By: Meredith Neely and Ben Lahmann
The ever-increasing reality of being a working adult creeps up on thousands of high school students each year who are learning to become more independent.
From determination to persistence, one element strikes a chord with those who work during the school year: finding a balance.
Carolyn Devlin, a counselor at Glenelg for eight years, noted that most students have been able to find work without it interfering with academics, “due, in large part, that for many of our students, it isn't an expectation of their parents/guardians that they work.”
However, according to Devlin, “some students have a very difficult time balancing the rigor of their courses with their extracurricular activities: long and late sports practices/games, rehearsals for school plays, robotics, and other clubs.”
Devlin said the key is for students to find a healthy balance and for them to know that their “high school experience is not limited to their academic accomplishments.”
Sophomore Allie Mize is no stranger to finding that healthy balance of a full academic and work schedule. In addition to completing coursework and participating in after-school clubs, Mize has a multitude of responsibilities as a working student with horses on a private farm.
“It is incredibly hard to find time [to get work done],” Mize said. “I can’t skip working and [I] can’t skip my homework. I just end up getting less sleep but I still turn the assignment in on time. It definitely hurts sometimes. It is hard to remember things but I always find a way to make it happen in the end.”
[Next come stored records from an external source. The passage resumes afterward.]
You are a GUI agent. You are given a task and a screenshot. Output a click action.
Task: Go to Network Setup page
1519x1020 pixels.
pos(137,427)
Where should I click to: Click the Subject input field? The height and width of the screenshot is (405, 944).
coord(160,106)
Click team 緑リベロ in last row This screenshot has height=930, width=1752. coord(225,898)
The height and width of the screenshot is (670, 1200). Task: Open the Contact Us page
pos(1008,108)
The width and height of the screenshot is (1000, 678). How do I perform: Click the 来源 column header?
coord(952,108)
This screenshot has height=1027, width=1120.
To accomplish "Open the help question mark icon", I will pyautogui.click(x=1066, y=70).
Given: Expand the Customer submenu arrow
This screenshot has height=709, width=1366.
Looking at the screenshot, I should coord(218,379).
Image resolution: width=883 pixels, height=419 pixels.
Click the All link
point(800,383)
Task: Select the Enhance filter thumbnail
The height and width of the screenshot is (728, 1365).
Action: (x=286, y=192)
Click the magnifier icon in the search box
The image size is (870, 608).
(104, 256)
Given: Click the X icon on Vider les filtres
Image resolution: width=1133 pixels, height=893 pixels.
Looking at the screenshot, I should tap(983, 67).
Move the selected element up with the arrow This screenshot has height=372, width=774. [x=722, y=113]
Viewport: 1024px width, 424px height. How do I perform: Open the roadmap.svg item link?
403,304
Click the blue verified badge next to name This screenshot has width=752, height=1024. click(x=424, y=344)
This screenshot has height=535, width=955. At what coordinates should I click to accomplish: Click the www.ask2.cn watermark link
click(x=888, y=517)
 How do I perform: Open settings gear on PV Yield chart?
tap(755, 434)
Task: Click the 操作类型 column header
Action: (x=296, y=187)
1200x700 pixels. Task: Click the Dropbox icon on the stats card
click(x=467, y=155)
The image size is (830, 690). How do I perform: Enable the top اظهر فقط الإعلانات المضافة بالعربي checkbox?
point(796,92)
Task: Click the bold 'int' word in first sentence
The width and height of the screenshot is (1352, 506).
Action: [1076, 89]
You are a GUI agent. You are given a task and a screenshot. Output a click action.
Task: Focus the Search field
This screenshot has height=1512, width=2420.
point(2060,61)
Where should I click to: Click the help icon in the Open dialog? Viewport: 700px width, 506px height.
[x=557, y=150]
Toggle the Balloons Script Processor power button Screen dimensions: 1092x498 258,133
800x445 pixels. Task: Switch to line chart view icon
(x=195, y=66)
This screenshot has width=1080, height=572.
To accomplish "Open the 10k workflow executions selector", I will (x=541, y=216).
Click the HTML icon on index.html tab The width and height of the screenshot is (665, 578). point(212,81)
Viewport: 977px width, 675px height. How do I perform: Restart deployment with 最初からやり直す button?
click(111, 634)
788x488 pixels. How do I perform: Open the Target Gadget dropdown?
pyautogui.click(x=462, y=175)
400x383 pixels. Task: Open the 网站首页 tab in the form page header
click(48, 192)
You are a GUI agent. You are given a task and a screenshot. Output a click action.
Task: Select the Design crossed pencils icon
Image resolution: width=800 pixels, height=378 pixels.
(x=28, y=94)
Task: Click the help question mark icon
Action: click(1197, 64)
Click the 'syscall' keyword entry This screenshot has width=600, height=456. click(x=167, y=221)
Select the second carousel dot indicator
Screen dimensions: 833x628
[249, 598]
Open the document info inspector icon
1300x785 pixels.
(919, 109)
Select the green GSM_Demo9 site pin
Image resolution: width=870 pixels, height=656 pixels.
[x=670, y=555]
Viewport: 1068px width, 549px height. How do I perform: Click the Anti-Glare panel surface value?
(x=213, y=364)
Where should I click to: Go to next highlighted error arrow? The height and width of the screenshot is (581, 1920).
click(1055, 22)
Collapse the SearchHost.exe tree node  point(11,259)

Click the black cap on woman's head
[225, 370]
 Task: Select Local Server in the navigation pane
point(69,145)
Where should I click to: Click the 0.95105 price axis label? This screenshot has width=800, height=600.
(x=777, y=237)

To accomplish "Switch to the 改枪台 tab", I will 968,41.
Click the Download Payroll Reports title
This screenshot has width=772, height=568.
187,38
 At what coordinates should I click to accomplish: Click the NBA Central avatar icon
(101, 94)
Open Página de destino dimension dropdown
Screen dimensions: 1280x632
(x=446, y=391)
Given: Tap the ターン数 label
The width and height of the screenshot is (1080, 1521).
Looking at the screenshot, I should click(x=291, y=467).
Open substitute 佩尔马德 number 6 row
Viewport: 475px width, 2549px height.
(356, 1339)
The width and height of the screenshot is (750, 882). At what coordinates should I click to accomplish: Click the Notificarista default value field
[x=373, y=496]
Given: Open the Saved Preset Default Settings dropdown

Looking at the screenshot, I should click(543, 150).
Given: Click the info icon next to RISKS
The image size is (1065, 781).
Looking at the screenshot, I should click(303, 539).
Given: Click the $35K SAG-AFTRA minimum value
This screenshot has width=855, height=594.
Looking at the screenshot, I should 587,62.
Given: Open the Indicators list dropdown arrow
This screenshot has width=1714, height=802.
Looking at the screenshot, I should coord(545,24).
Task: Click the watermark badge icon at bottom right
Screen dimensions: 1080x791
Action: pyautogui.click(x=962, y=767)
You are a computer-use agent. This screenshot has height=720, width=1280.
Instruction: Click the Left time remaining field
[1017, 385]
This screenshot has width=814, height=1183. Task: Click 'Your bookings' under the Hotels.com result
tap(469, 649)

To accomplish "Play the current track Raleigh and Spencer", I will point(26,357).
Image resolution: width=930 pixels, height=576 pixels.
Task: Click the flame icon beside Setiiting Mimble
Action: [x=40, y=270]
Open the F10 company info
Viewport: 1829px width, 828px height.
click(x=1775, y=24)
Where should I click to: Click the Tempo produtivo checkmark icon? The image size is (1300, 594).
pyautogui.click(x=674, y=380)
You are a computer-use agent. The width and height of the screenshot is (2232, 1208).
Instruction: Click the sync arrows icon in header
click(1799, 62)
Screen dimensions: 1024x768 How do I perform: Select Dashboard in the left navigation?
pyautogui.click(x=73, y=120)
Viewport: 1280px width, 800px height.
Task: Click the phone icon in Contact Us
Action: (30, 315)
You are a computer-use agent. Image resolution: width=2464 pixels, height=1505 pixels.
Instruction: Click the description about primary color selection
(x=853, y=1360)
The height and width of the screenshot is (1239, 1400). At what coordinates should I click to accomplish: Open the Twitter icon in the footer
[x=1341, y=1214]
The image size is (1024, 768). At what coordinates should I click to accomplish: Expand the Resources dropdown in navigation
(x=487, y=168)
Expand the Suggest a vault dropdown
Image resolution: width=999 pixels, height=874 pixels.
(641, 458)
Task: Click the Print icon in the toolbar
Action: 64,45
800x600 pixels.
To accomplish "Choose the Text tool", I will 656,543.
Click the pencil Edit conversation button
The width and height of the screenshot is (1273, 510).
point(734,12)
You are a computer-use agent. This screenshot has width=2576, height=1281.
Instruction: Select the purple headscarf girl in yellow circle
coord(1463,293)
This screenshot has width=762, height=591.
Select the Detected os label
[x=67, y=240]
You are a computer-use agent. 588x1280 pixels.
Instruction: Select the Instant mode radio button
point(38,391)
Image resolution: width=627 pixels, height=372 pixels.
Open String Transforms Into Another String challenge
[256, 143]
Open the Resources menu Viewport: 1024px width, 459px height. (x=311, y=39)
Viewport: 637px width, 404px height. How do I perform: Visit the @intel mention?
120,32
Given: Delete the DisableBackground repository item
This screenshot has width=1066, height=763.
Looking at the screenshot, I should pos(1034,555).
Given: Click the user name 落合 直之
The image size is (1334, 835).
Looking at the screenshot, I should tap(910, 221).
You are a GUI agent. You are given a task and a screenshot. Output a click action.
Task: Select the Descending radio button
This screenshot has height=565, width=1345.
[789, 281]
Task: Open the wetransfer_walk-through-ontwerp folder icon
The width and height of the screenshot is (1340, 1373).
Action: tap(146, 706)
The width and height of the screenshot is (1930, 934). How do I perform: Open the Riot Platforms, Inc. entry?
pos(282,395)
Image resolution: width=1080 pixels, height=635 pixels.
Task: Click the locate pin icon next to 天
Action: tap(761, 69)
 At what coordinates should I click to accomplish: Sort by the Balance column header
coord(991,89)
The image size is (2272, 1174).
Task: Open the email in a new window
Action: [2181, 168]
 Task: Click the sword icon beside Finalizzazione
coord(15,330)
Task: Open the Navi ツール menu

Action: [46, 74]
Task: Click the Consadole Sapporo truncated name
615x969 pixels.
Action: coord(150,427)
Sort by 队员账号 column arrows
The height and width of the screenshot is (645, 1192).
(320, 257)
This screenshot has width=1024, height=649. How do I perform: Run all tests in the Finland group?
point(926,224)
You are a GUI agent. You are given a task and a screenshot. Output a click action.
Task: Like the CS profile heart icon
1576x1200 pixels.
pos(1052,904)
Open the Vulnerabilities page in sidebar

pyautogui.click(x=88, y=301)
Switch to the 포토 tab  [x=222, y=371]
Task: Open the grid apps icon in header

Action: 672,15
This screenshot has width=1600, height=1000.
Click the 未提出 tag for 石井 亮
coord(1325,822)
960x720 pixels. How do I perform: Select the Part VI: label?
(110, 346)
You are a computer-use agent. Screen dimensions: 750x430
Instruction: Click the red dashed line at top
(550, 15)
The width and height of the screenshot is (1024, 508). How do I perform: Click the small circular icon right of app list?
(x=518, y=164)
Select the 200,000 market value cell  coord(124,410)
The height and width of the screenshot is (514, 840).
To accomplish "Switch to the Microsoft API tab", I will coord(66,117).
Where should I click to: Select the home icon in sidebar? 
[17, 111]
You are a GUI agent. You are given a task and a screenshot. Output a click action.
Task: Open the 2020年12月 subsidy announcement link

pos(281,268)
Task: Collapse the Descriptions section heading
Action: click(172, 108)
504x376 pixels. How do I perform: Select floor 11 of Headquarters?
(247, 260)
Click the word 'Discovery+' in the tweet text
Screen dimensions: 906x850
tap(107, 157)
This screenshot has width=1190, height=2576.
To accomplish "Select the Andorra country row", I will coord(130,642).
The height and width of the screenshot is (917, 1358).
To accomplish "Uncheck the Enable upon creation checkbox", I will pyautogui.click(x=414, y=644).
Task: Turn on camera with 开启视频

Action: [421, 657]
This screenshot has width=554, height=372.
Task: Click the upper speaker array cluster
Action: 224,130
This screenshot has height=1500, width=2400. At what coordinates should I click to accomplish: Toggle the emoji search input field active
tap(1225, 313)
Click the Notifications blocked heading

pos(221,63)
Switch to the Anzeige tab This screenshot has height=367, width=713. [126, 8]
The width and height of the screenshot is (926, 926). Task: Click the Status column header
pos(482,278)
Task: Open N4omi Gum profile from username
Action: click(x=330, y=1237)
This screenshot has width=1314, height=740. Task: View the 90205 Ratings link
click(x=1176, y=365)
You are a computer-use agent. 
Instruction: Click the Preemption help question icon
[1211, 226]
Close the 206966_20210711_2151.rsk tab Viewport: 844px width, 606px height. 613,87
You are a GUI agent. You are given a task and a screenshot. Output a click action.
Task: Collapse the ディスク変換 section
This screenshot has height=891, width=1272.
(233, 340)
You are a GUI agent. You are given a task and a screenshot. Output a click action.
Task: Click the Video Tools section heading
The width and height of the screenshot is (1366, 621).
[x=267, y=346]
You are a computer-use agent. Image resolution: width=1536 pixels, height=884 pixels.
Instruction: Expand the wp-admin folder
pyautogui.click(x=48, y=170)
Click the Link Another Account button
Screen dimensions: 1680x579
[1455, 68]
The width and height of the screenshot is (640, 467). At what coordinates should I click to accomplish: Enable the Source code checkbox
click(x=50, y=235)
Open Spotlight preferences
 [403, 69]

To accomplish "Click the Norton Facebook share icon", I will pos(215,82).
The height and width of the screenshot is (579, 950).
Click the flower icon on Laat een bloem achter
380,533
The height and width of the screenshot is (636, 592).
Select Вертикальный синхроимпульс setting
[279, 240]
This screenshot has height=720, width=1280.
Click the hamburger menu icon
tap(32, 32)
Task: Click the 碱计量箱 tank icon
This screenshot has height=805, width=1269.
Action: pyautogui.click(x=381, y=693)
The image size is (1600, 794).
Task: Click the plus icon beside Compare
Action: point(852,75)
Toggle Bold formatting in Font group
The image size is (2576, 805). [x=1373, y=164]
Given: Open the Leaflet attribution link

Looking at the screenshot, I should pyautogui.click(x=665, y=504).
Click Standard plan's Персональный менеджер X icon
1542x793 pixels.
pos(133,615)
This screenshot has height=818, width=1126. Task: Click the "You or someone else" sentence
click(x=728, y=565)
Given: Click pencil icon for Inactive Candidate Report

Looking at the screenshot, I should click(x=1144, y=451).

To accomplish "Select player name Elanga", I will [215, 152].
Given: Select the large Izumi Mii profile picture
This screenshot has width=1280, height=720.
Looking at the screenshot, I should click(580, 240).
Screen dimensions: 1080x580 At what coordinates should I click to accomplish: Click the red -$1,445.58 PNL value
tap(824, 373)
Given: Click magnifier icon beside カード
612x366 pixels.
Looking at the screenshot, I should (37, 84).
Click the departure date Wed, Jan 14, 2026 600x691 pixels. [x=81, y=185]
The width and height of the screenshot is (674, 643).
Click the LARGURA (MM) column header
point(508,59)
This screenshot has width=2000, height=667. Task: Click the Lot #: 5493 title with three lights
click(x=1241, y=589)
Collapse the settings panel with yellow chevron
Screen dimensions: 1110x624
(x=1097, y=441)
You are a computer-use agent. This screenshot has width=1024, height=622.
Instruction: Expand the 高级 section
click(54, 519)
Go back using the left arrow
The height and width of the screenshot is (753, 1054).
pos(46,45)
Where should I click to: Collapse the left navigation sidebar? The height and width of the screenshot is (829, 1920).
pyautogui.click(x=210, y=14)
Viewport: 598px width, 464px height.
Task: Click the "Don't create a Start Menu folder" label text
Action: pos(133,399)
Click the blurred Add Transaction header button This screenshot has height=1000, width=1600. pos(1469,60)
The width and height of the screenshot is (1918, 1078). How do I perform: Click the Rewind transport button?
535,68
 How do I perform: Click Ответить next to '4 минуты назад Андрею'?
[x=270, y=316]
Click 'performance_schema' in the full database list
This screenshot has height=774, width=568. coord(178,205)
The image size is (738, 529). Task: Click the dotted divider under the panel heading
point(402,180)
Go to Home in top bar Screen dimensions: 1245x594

Seniors, like Connor Healey, aren’t free from the stress of having to balance school and work, either.
Healey’s family owns Greenway Farms, and even during the pandemic he had trouble balancing online classes and work. Healey said he’s had to make decisions between helping his family or focusing on school.
“If there was a truck that needed loading I would have to leave class to help load it,” said Healey, who also mentioned he needs to be aware of time management and prioritizing certain tasks each day.
Now that school has returned to a somewhat regular schedule, the balance has become more stable. However, according to some students, completing school work is still a challenge.
“I guess it makes homework harder to do sometimes, but it’s mostly okay as long as I get multiple days to do the homework,” said Brody Martin, a junior who works at the Chick-Fil-A in Mt. Airy.
On average, Martin works three days a week and explained that the work at first was stressful, “but overtime, you learn to manage it.”
Regardless of the challenges posed by balancing work and school, Devlin offered the following advice: “Challenge yourself in school in areas of natural interest and ability and leave room to take advantage of other opportunities: Sports, performing arts, clubs, employment, time connecting with friends in person, and quality time with family.”